Maryborough-based Leaf Resources is among a new wave of businesses turning agricultural and forest waste into consumer products and chemicals that until recently were entirely dependent on fossil fuels.
In an upbeat development, the company has just announced that it will double production of its natural pine chemicals to 16,000 tons per year at a newly-constructed plant at Apple Tree Creek near Bundaberg.
The move, following six months of product testing, will be financed largely via an $8m capital raising from sophisticated and institutional investors.
Leaf, which is chaired by Ken Richards, predicts the heightened activity could more than double its annual revenue from $31.2m to $69.5m.
It follows the $6m acquisition late last year of a firm called Essential Queensland Pty Ltd, which launched in Gympie in 2017 with the aim of developing and commercialising the eco-friendly production of pine chemicals. Two years later it kicked off work at Apple Tree Creek.
Helping facilitate the merger, which included a $3m capital raising, was the fact that Richards served as a director of both entities. Ray Mountfort, who founded Essential Queensland, came on board as Leaf’s managing director in December as three other directors resigned.
The chemicals Leaf is churning out can be used to make a laundry list of consumer goods, including perfumes, cosmetics, food additives, adhesives, disinfectants, synthetic rubbers and printing inks.
The firm claims it is now “embarking on the biggest step-change the pine chemicals industry has experienced since the 1950s’’.
The timing appears to be good, with estimates suggesting the global market for pine chemicals is about $US10bn a year and growing.
But significant hurdles remain for Leaf, which backdoor listed on the ASX in 1999 and has repeatedly gone cap in hand to the market to source funding.
Since then it has developed a patented process to convert plant biomass, such as wood or sugar cane waste, into industrial sugars that can be used to produce renewable chemicals.
Yet plans for a bio-refinery first flagged in 2016 never eventuated. Neither did plans the following year for a processing plant in Malaysia.
Given these setbacks, the red ink has flowed uninterrupted since 2017. Leaf reported an $8.7m net loss in the December half, with the bulk of that as a result of the merger with Essential Queensland.
CHANGING OF THE GUARD
There’s been a changing of the guard at one of Brisbane’s well-established spin and marketing outfits.

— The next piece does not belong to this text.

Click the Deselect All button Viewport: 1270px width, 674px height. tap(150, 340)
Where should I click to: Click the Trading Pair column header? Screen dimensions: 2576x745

Alasdair Jeffrey took on the managing director’s job at Rowland this month after first joining the firm in 1994.
He takes over from Helen Besly, who ran the company for nearly 20 years and will continue in a part-time advisory role.
Both are shareholders along with Geoff Rodgers, the chairman and founder of Rowland who launched the business about 30 years ago.
The shake-up coincides with a growth spurt for the firm. New staff have come on board in the past three months as a fresh push into the Sydney market ramps up.